发布时间:2018-05-04 22:43

  本文选题:情感分析 + SVM ; 参考:《重庆邮电大学》2016年硕士论文


【摘要】:互联网的蓬勃发展,引发了传统生活方式、商业经济结构的巨大变革。从电子商务、社交软件、再到打车软件,处处标示着互联网的标签。人们通过微信、微博等社交工具联络他人、展示自己、发表评论。藉此产生了大量蕴含着观点和意见的数据信息,具有难以估量的价值,这使得文本大数据处理成为当前非常热门的领域。文本数据的情感分类是该领域相关研究的主要内容之一,本文以文本情感信息分类为主要研究对象,针对目前中文情感分析领域,基于机器学习的相关研究在进行特征提取时通常基于统计学的知识,存在对复杂句式有效分析能力不足和无法深入反映文本语义的问题进行深入研究。针对复杂句式有效分析能力不足的问题,本文构建了对应各种复杂句式的特征提取规则,提出了基于SVM(Support Vector Machine)和复杂句式的文本情感分析方法。
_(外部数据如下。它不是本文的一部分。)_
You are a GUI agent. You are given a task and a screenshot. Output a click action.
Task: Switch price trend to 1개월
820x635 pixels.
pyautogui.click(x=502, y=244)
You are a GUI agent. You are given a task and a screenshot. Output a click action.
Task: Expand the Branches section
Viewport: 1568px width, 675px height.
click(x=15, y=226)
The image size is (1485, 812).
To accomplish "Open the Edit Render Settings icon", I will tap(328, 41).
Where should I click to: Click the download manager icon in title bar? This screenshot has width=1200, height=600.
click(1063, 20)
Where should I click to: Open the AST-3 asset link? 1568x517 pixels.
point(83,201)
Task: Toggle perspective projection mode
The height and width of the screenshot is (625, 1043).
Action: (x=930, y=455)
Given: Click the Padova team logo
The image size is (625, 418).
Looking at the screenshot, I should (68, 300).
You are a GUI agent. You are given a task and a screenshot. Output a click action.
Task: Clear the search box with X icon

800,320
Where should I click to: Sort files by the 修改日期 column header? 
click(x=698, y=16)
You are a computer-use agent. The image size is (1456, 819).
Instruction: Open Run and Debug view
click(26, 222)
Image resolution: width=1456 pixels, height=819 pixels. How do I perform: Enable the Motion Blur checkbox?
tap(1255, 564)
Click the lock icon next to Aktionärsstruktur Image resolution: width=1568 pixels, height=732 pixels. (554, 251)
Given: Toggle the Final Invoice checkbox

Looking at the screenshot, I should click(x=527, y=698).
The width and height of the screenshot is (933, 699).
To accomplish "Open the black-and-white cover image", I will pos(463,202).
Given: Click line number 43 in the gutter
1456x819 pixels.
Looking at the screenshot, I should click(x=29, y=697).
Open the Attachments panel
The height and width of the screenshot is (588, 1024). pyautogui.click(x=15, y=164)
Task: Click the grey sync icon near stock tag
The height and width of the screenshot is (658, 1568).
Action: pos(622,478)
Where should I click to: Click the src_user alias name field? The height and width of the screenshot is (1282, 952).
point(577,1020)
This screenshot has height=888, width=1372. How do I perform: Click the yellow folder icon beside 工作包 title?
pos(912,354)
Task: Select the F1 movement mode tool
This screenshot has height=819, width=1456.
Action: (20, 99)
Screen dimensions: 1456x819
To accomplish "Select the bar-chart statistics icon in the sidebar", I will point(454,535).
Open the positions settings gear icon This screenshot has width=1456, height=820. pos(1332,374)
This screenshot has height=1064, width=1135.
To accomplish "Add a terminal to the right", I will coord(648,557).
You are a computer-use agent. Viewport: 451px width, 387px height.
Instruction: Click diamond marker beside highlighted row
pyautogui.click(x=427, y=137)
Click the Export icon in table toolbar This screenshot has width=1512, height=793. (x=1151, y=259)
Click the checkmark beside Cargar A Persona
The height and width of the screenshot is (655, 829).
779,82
在实验中以情感词、词性和否定词特征组合为基础,依次加入条件句式和转折句式特征,并使用不同分类器及内核进行多次实验,得到的最佳分类结果为90.12%。同时,在实验中发现这类方法非常依赖人工设计的具体任务的特征,领域适应性差,难以覆盖所有的信息。针对无法深入反映文本语义与本文上述研究中发现的问题,本文引入了基于深度学习的Word2vec工具,它能训练出包含着深层语义信息的低维词向量。研究中,使用Word2vec训练词向量作为特征,融合TF-IDF(Term Frequency Inverse Document Frequency)训练的词频权重特征,使用SVM分类器获得了理想效果。进一步调整惩罚系数C,当C=10的时候,获得的最佳准确度高达94.37%。同时,本文还提出了词向量融合Hash映射特征的方法,同样取得了良好的分类性能。通过本文的研究,使用传统的统计特征加上复杂句式特征,比单独使用统计特征组合提高了7.16%的准确度。本文进一步引入深度学习思想,使用词向量作为特征,在融合统计特征之后大幅增进了情感分类的性能,准确度比前者提高了4.25%,正面评论的评价指数都获得大幅提升。基于上述研究,本文设计并实现了一个文本情感分析系统,主要包括数据预处理、分词、情感分类以及结果展示等功能。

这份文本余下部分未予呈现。